Novel hereditary breast cancer gene mutations: Should there be greater concern regarding ovarian cancer risk?

Abstract

INTRODUCTION:

As the use of multi-gene breast cancer panel testing increases the phenotype of the included genes continues to evolve. PALB2 and NBN have a well characterized association with breast cancer and are included on many breast cancer gene panels. Germline PALB2 and NBN mutations have been identified in a small percentage of ovarian carcinoma cases with one study reporting a non-significant twofold increase in carriers of the PALB2 mutations amongst ovarian cancer patients (P= 0.4). Similar to BRCA1 and BRCA2 both genes are members of the Fanconi Anemia pathway therefore a potential increased risk for both breast and ovarian cancer could be anticipated. However at present overall the current literature on the association with ovarian cancer is sparse.

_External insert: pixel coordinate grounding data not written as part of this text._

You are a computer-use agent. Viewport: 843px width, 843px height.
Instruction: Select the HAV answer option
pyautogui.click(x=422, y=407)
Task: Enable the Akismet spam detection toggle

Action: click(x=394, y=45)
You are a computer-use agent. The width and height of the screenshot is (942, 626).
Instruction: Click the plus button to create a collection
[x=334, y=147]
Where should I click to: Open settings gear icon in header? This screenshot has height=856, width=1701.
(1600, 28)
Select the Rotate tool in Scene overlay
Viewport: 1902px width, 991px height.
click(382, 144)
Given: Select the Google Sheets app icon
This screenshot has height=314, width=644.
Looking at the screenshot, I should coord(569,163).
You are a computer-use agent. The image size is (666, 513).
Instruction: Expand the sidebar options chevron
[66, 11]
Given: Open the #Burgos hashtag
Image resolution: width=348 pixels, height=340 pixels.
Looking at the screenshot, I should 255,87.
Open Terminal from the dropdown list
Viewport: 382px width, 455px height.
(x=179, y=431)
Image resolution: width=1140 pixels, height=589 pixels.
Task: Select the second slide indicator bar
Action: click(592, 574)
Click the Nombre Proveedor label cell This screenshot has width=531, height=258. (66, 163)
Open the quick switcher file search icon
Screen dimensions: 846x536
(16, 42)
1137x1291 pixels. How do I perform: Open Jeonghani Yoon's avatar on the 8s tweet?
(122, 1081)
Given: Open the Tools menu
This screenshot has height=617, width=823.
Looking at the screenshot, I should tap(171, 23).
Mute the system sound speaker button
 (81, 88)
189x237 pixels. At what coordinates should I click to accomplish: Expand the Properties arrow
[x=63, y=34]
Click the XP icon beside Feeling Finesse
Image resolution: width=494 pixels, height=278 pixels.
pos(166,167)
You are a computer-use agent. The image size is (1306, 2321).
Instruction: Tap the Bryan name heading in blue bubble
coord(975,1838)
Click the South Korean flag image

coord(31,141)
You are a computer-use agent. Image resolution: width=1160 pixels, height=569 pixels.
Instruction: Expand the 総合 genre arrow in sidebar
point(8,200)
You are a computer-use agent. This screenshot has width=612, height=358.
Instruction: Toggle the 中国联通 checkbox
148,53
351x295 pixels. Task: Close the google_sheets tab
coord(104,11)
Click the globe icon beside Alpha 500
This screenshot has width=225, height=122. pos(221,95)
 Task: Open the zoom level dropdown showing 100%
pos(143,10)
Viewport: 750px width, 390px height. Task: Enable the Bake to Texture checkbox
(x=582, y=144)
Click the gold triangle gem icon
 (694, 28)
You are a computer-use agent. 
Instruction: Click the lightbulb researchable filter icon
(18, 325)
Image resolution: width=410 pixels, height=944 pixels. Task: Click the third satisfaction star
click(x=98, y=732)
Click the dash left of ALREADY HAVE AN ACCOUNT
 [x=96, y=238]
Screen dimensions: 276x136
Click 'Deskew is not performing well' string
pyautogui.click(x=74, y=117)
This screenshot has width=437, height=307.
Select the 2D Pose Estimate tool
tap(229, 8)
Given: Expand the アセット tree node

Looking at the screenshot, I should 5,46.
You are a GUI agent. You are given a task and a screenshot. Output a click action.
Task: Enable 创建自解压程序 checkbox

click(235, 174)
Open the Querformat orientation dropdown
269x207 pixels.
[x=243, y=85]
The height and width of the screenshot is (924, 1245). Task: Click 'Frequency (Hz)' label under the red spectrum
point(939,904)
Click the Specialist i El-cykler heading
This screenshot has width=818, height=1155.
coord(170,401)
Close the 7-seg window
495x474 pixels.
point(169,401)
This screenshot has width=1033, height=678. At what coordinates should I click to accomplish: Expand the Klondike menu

Here we present the cases of three hereditary breast and ovarian cancer families found to carry pathogenic mutations within the PALB2 and NBN genes. In all three families the proband was diagnosed with ovarian or fallopian tube cancer and carries a pathogenic PALB2 or NBN mutation. Our PALB2 family carries the well-known French Canadian founder mutation, c.2323C>T, and includes the proband who was diagnosed with a stage II-C, grade 3, fallopian tube carcinoma at age 58, her heterozygote sister with ovary cancer at 68 and her mother with ovary cancer at 43 who was not able to be tested. This PALB2 proband has 5 sisters, 7 brothers and 41 nieces and nephews with only one sister diagnosed with breast cancer at 69 who also is PALB2 positive and a maternal grandmother with breast cancer at 48 who was unable to be tested. The NBN Slavic founder mutation, c.657_661del, was discovered in a 66 year old woman with stage IV, high-grade serous ovarian cancer having a mother with breast cancer at 91 and a maternal aunt with ovary cancer at 59 who have not yet been tested. Lastly, our patient from Laos with a diagnosis of a stage II-C endometrioid adenocarcinoma of the ovary diagnosed at 38 years old was found to carry the deleterious NBN mutation, c.1550dupA. She is not aware of any cancer family history and reports a large family including five brothers, four sisters and multiple aunts and uncles on both side of the family.

CONCLUSION:

These case studies suggest a link between PALB2 and NBN, two known breast cancer susceptibility genes, and hereditary ovarian cancer risk. These observations suggest that further data are needed to accurately evaluate ovarian cancer risk within novel hereditary breast cancer genes now commonly tested as part of multiplex panel analysis.